El Comercio
Solo los intolerantes y las personas con sensibilidad deberían dejar de tomar gluten, previo diagnóstico de un especialista.
Solo los intolerantes y las personas con sensibilidad deberían dejar de tomar gluten, previo diagnóstico de un especialista.

La no ingestión de gluten en personas sanas puede tener efectos secundarios

  • DIGESTIVo

  • Estas dietas podrían aumentar el riesgo de desarrollar diabetes del tipo 2, según los expertos

El gluten es la proteína fundamental de los cereales más comunes: trigo, avena, centeno y cebada. La intolerancia al gluten se produce en personas predispuestas genéticamente que en algún momento de su vida y por algún mecanismo aún desconocido, cuando ingieren gluten, desarrollan la enfermedad. Existe otra patología denominada sensibilidad al gluten no celíaca, todavía poco estudiada. Estos pacientes no toleran el gluten pero pueden ser diagnosticados de celiaquía según las definiciones actuales.

Ambos grupos tienen síntomas similares. Diarrea, dolor abdominal, hinchazón después de comer, náuseas y vómitos, astenia, anorexia o pérdida de peso, son algunos de ellos, a los que se unen otros síntomas no digestivos como la anemia ferropénica crónica, las alteraciones menstruales, los abortos de repetición, los trastornos de la coagulación, e incluso los trastornos psiquiátricos. «Si una persona detecta estos síntomas debe acudir a un médico especialista para que realice un diagnóstico sobre la existencia o no de celiaquía», aconseja el doctor Federico Argüelles Arias, experto de la Sociedad Española de Patología Digestiva (SEPD) y especialista de Aparato Digestivo de la Unidad de Aparato Digestivo Intercentros de los Hospitales Virgen de la Macarena y Virgen del Rocío de Sevilla. «Hay una tendencia a eliminar el gluten de la dieta sin un diagnóstico que corrobore esta certeza, simplemente porque quizás ha sentado mal algo que hemos comido».

Actualmente las intolerancias alimentarias tienen mucha difusión, la población tiene mucha información sobre los efectos secundarios y si piensa que algo le sienta mal, lo deja de tomar. «Sin embargo, no se puede retirar el gluten sin el diagnóstico de un especialista», observa este especialista.

Efectos secundarios

La no ingestión de gluten en personas sanas puede tener efectos secundarios.
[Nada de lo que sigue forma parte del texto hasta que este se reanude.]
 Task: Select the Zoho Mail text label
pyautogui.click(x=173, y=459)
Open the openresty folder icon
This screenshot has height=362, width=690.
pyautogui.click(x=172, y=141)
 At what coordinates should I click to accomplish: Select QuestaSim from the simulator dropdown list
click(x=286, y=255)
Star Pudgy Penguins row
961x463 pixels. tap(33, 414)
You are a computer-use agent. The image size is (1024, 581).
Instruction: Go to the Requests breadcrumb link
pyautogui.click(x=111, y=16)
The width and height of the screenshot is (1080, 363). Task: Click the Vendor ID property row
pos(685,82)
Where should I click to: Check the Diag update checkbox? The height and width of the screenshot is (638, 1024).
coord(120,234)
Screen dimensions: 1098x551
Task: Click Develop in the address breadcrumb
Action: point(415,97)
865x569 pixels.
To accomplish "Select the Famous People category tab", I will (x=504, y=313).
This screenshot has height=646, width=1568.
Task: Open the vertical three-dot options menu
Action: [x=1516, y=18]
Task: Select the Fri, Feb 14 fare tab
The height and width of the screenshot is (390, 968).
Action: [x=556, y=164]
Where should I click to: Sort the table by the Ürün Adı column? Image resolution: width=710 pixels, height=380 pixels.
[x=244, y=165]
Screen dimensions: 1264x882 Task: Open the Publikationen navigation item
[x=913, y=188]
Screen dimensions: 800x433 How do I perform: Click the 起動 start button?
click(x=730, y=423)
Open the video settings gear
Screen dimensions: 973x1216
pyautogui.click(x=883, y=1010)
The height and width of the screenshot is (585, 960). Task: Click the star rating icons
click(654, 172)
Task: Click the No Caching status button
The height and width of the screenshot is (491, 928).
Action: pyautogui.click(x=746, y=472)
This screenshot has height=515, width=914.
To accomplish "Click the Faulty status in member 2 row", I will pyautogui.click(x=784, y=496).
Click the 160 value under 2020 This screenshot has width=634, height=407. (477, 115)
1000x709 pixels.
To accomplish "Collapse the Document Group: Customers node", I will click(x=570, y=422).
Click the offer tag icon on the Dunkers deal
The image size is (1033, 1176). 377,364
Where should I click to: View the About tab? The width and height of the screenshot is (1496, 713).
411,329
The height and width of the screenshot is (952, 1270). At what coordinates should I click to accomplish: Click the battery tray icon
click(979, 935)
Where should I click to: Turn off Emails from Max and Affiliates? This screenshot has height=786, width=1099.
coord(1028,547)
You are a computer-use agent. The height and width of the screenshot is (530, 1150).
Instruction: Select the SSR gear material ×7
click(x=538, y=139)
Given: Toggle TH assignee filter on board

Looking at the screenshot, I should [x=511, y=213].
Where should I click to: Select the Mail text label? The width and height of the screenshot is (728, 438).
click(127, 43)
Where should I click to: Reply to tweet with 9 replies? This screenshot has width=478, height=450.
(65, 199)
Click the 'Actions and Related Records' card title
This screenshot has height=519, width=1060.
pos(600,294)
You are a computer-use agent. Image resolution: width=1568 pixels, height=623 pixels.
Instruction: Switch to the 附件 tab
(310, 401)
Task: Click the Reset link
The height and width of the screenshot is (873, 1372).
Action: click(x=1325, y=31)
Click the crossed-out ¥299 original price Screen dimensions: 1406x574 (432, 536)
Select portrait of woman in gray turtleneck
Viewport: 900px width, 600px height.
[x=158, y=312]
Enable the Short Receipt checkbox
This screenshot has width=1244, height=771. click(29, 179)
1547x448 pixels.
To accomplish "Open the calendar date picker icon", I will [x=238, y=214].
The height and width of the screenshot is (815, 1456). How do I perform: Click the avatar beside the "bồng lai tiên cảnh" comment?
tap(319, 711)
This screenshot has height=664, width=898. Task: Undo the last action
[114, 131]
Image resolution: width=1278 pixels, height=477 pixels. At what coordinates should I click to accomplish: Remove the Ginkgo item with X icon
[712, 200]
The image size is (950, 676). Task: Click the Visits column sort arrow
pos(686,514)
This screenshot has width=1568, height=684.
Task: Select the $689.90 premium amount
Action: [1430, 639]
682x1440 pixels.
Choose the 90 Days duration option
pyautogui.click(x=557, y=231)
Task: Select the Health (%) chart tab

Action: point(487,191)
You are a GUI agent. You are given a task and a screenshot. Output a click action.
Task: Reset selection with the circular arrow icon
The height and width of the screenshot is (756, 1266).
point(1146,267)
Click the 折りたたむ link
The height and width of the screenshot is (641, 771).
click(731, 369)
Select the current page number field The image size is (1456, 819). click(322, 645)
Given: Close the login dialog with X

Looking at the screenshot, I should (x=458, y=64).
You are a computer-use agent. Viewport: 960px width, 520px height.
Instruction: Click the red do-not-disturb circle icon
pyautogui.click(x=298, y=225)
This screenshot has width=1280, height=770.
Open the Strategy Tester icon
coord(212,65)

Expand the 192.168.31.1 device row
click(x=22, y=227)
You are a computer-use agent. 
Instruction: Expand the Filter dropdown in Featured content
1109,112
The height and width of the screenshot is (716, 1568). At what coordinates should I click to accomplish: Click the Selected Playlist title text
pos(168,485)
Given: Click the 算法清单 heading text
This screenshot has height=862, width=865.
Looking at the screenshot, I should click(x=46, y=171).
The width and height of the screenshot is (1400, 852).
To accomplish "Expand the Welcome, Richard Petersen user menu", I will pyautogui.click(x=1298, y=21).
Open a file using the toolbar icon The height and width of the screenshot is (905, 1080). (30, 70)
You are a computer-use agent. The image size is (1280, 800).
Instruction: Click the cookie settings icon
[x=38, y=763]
Según un estudio llevado a cabo por investigadores de la Escuela de Salud Pública T.H. Chan de la Universidad de Harvard en Boston (EE.UU.), las dietas sin gluten no solo no son beneficiosas para la población sin enfermedad celíaca, sino que pueden aumentar el riesgo de desarrollar diabetes del tipo 2. Y esto es debido a que los alimentos libres de gluten contienen, por lo general, menos cantidad de fibra dietética y de otros micronutrientes, por lo que son menos nutritivos.

«Otra consecuencia del mayor conocimiento de esta enfermedad por parte de los expertos y de la opinión pública ha sido que el número de personas diagnosticadas haya crecido en los últimos años de manera sustancial», explica el doctor Argüelles, «aunque el infradiagnóstico de la celiaquía sigue siendo muy alto».

Prevalencia en España

Se estima que la prevalencia mundial de la enfermedad celíaca es muy relevante y afecta a una de cada 266 personas. En España oscila entre 1/118 en la población infantil y 1/389 en la población adulta.

Existen dos principales grupos de riesgo donde identificar la celiaquía: los familiares de enfermos celíacos y los pacientes con enfermedades asociadas a enfermedad celíaca. Los familiares de primer grado constituyen un grupo de riesgo elevado en el que la prevalencia de enfermedad celíaca oscila entre el 5 al 15%. Las enfermedades asociadas (dermatitis herpetiforme, hipo e hiper tiroidismo, enfermedades hepáticas, diabetes, osteoporosis, lupus y vitíligo, entre otras) suelen preceder a la enfermedad celíaca, aunque también pueden manifestarse simultáneamente e incluso después del diagnóstico. Los pacientes que las padecen son considerados grupos de riesgo ya que su asociación se produce con una frecuencia superior a la esperada.

Por todo ello, es muy importante que los médicos, fundamentalmente pediatras y médicos de familia, pero también los que trabajan en la atención hospitalaria, conozcan bien cuándo hay que pensar en la enfermedad celíaca y cómo diagnosticarla.

Para su diagnóstico basta hacer un análisis de sangre buscando serología celíaca positiva. Si el resultado es positivo, se debe hacer una toma de biopsia del duodeno buscando una alteración de la mucosa. La importancia del diagnóstico precoz reside en que la instauración de una alimentación exenta de gluten consigue, no solo la normalización del estado de salud, sino también la recuperación de la calidad de vida de los pacientes.